A série criada por Molly Smith-Metzler (uma das roteiristas de “Shameless”) tem algumas características peculiares, entre elas uma alternância de linguagens e utilização de recursos. Com 10 episódios de cerca de uma hora cada, a narrativa é intencionalmente cadenciada para misturar o livro de Stephanie Land com a história de violência doméstica que se torna o verdadeiro fio condutor da trama.
“Criada” se esforça para retratar o problema social como um ciclo. Paula foi vítima de violência doméstica quando estava com Hank (Billy Burke), pai de Alex, e por isso fugiu. A personagem, ironicamente, considera a situação da filha algo normal - Sean, afinal, é uma pessoa querida na cidade em que vivem. Interpretada sempre uns dois tons acima por Andie MacDowell, Paula vive seu próprio ciclo, pulando de relação tóxica em relação tóxica, trocando um problema por outro. Ela não é a única, no entanto, a achar que Alex está “exagerando” em seu comportamento e que a violência pela qual passou é “coisa de casal”.
É quase sádico, assim, que o roteiro coloque a protagonista em situação parecida. A construção do arco principal ajuda devido ao desenvolvimento dos coadjuvantes. Sean é um “cara legal”, trabalhador, adorado por todos e que aparenta se importar muito com Alex e Maddy; da mesma forma, Hank, por quem a repulsa inicial de Alex chega a causar certo estranhamento no espectador, se oferece o tempo todo para ajudar a filha no que ela precisar. Os dois têm muito em comum, inclusive o histórico com bebida e o comportamento que desperta alarmes. Não é à toa, assim, as escolhas de ambos no terceiro ato.
A duração da série chega perto de incomodar, com alguns episódios de poucos conflitos no meio da narrativa que aparentemente não acrescentam tanto à trama, mas é nesses momentos que entendemos os ciclos - o encontro de Alex com uma colega do abrigo mostra isso. Existe uma falsa sensação de normalidade, de que tudo vai se acertar, uma sensação que às vezes coloca a vítima novamente envolvida pelo agressor, que promete mudar e até se comporta bem por algum tempo. “Criada” entende isso e tenta transmitir essa sensação ao espectador, mesmo que nem sempre com sucesso.
“Criada” é uma série forte, com um arco principal tenso, mas é também uma história divertida e usa isso a seu favor. A edição inicial é ágil e ousada, mas essa característica é deixada de lado com o tempo. Isso também acontece com o recurso de linguagem utilizado quando Alex não entende exatamente o que alguém fala ou o que lê - talvez funcione justamente por ser utilizado com cautela, mas poderia ser aproveitado em outros momentos.

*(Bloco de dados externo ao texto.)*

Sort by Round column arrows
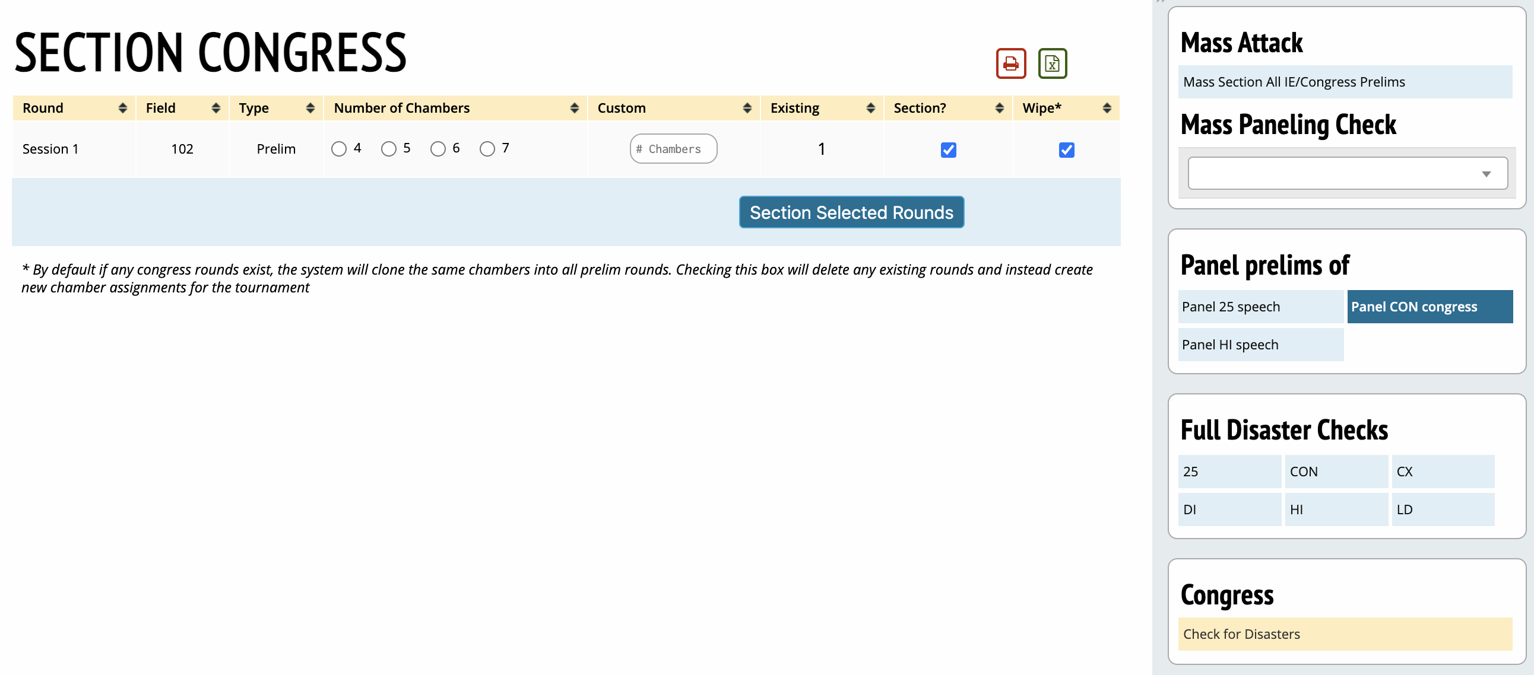The height and width of the screenshot is (675, 1534). tap(123, 108)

O lado “fofo” da série fica com Maddy, uma criança adorável, e com toda dinâmica da pequena com a mãe, uma relação encantadora até nos piores momentos. Paula, por sua vez, oferece ao público arcos agridoces com sua personalidade “porra-louca”, como ela mesmo define. A química de MacDowell com Qualley é ótima e rende boas sequências.
A protagonista é a dona da série com uma personagem que é o porto seguro inabalável da filha, uma mulher decidida e quase sempre com princípios fortes, mas também uma pessoa fragilizada pela situação em que se encontra. Margaret Qualley nunca derrapa e é por isso que acabamos torcendo tanto por Alex e comemorando com ela suas pequenas vitórias.
“Criada” foge das armadilhas de seu texto e entrega uma narrativa distante do melodrama, da dramatização excessiva da pobreza, mesmo com uma trama que poderia caminhar por essa linha. A série conta com atuações que acompanham a qualidade do roteiro e a relevância do tema central. Ao não tornar os agressores em caricaturas de pessoas monstruosas, a série aproxima o público do assunto e o faz questionar sobre comportamentos que nunca deveriam ter sido normalizados.